The Grand Escape by Neal Bascomb
Author:Neal Bascomb
Language: eng
Format: epub
Publisher: Scholastic Inc.
Published: 2018-10-10T16:00:00+00:00
Charles Rathborne thrust his body into the tunnel, the fit almost as tight as a cork being pushed into a bottle. The already stout officer had been made stouter by the two suits he wore: one to get dirty and be thrown away, the other his disguise—a German civilian on a cross-country train journey. He had only been down into the sap once before and had never gone through its full length. He was quite unaccustomed to the claustrophobic environment and the effort it took to crawl through. The fact that his face was almost level with the dirt floor only deepened his discomfort. Nonetheless, he kept pushing himself forward, grunting and sweating as he went. Jim Bennett was behind him, like a race horse behind a mule, but there was no way around the senior officer, nor could he do anything about the walls and roof of the tunnel being disturbed by Rathborne’s movement.
Rathborne was not the first to disturb the already shaky structural integrity of the tunnel. What with their kits and their eagerness to reach the exit, the officers of the first group of 13 who had gone before had knocked out struts, loosened rocks, and left chunks of dirt (as well as tins of food fallen from their rucksacks) along the path. Once the ruck arrived, the state of the tunnel would surely deteriorate further. After over an hour in the tunnel, Rathborne finally squirmed free. Stretched out in the bean rows he was certain he could hear the sentry breathing.

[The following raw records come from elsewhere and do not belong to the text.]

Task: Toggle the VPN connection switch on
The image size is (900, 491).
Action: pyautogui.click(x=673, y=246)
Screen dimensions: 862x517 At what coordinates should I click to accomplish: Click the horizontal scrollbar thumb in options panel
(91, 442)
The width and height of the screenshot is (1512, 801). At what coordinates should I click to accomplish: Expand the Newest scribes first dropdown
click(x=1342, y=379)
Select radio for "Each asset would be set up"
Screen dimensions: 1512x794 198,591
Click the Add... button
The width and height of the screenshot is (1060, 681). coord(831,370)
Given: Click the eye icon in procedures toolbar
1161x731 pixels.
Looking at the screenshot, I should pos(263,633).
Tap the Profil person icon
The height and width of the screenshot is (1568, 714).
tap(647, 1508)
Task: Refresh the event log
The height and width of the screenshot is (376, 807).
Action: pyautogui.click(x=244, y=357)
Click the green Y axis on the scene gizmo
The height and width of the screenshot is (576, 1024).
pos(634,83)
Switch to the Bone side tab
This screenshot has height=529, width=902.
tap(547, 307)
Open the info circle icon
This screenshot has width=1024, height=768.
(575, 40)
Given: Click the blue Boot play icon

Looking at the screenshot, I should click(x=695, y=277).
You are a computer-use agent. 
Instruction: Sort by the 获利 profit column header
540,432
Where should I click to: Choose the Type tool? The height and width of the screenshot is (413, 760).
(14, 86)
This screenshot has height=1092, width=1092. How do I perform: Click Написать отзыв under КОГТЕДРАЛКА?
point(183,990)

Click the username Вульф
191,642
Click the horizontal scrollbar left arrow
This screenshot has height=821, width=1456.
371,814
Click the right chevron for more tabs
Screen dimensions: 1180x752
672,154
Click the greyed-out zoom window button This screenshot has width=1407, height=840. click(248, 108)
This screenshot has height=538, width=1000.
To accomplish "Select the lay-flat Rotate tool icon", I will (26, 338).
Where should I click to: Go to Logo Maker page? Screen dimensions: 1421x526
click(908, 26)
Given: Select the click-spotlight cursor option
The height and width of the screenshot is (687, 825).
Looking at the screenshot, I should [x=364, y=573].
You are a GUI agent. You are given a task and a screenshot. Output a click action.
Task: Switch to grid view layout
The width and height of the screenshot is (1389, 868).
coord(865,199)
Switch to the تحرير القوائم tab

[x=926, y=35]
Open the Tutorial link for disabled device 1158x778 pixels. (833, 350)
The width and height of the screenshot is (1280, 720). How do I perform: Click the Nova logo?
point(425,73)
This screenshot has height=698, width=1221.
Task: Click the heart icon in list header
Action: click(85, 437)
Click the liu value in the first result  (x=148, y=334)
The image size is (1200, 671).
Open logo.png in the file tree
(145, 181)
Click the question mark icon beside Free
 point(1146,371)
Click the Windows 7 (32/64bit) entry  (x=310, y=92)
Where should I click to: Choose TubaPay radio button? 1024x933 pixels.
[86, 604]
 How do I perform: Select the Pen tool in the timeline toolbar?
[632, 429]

Bennett rose from the sap after him, followed by fellow airman Peter Campbell-Martin. They wished each other well, then Rathborne wriggled on his belly into the rye stalks. Once deep inside the field, he lifted up to his hands and knees and continued at a crawl. Beyond the rye field was one of corn. Such was the denseness of its narrow rows that he almost felt trapped by the crop. At last he broke free. He crossed a cabbage field, then brazenly hiked along the road that led south from Holzminden. While the others were headed west, in the direction Niemeyer would immediately suspect and send his guards, Rathborne had decided to go the opposite way. He planned to catch a train, the first of several, in Göttingen, 35 miles to the southeast.
Bennett and Campbell-Martin threaded 300 yards through the same rye and cornfields as Rathborne, albeit traveling much more quickly and in the opposite direction. They may have been moving in the direction Niemeyer would suspect, but they intended to do so at such a pace that nobody would catch up with them.